Fifth-grader Lauryn Johnson is at least four years away from participating in high school sports.
That doesn't mean she isn't already dreaming about someday competing for the drill team of her local high school. As a home-schooled student, however, some feel her opportunities may be limited unless the Utah Legislature takes action to ensure her ability to participate. Sen. Mark Madsen, R-Lehi, is hoping SB61 will ensure Johnson's dream of trying out for drill team becomes a reality.
"It gives an opportunity for those high school and private school students who want to participate in activities equal access to facilities and programs that their parents are already paying for," Madsen said in the Senate's Education Committee meeting Thursday morning. Johnson was one of two home-schooled students who spoke in support of the bill.
Madsen acknowledged that many home-schooled students are already playing sports and participating in activities at public schools. His problem is that it is up to individual schools and districts to decide who gets to play, and he wants all students to be ensured the opportunity to participate.
"This bill tries to take the best experiences of those students … and use that as a standard across the state," Madsen said. "What this bill does not do is give them any advantage over fully enrolled public school students."
The Utah High School Activities Association and the Utah Education Association disagree. Both spoke against the bill in Wednesday's meeting.
"First, let us make it very clear this is not a fight over whether or not home-schooled students will be able to participate; they already have that opportunity under the current rules of the UHSAA," said Bart Thompson, assistant director of the UHSAA, which oversees high school sports. "We feel placing rules of eligibility for high school extracurricular activities into statute is ill-advised; our greatest concern with SB61 is the fact that it seeks to significantly alter the scholastic eligibility rules of the UHSAA by statute for only home-school students."
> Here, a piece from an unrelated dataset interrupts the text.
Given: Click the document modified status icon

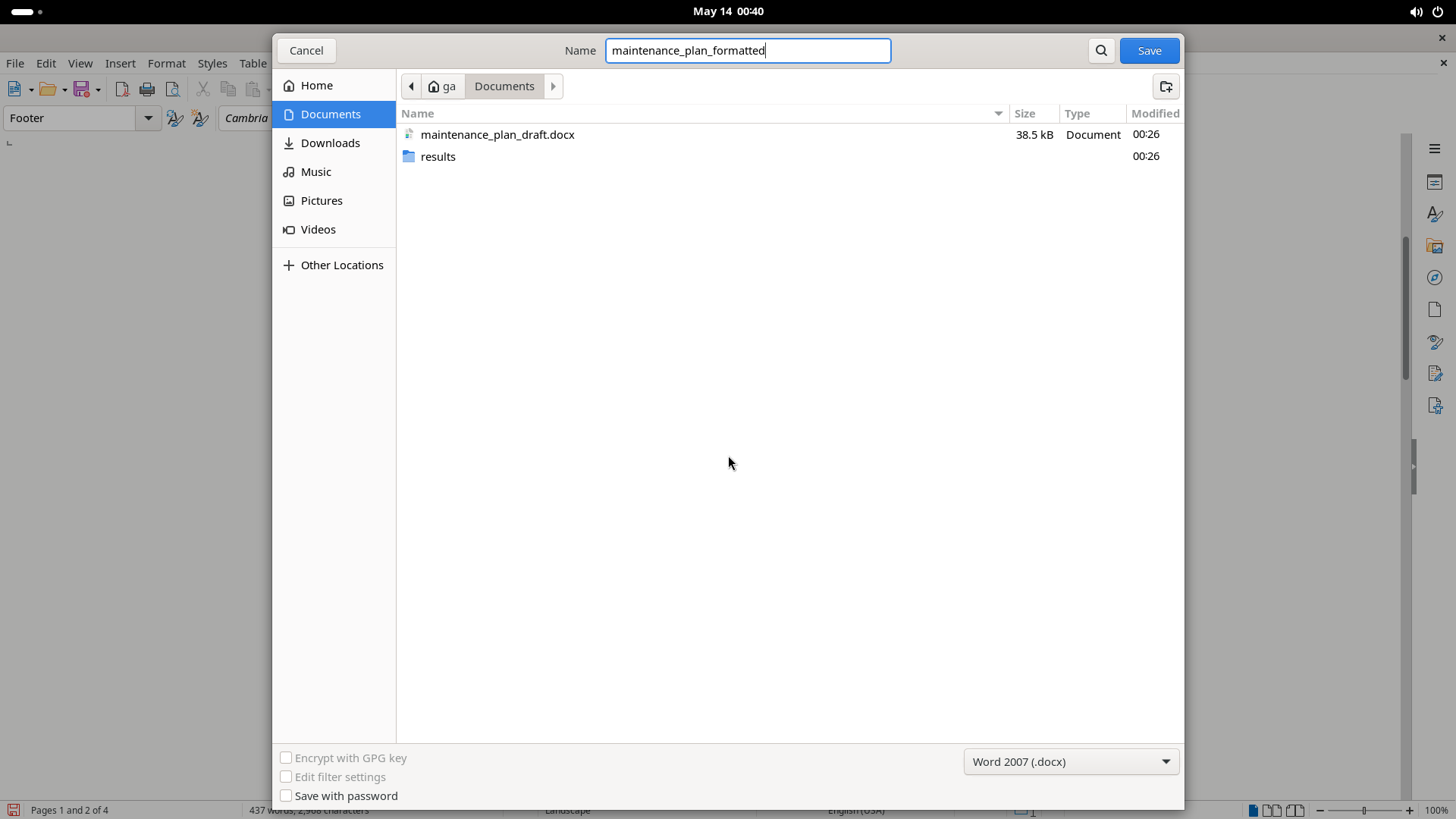Looking at the screenshot, I should pyautogui.click(x=13, y=810).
The sticking point is that when determining eligibility for home-schooled students, parents would be allowed to submit an affidavit indicating the student has mastered the material in each course and that they are maintaining satisfactory progress. Public and private school students are required to maintain a 2.0 GPA in order to participate in extracurricular activities.
"When an individual, any individual, participates in a league or association, they accept the eligibility rules that all other members of that association are expected to follow," Thompson said. "This legislation seeks to circumvent that basic rule of fairness. … The purpose of our rules is to maintain a level playing field for all students."
Thompson also wondered if there was even an issue significant enough to warrant a law to correct it.
"To our association SB61 seems to be in search of a problem which does not exist," he said. "To our knowledge home school students have not been nor are discriminated against in any way in the review of the evidence provided to demonstrate their compliance with academic eligibility standards."
UHSAA attorney Mark Van Wagoner questioned whether the bill was constitutional.
"It creates a class of students that has preferential treatment," he said. "All this does is advance a certain category of students."
Madsen said not only does it create more fairness for home-schooled students, but it is badly needed as many parents do not know their options. He said that while the UHSAA has rules allowing home-schooled students to participate in public school activities and athletics, the association does not have the power to make districts comply with the rule. Also, many parents are turned away and do not know they have the option to appeal to the UHSAA.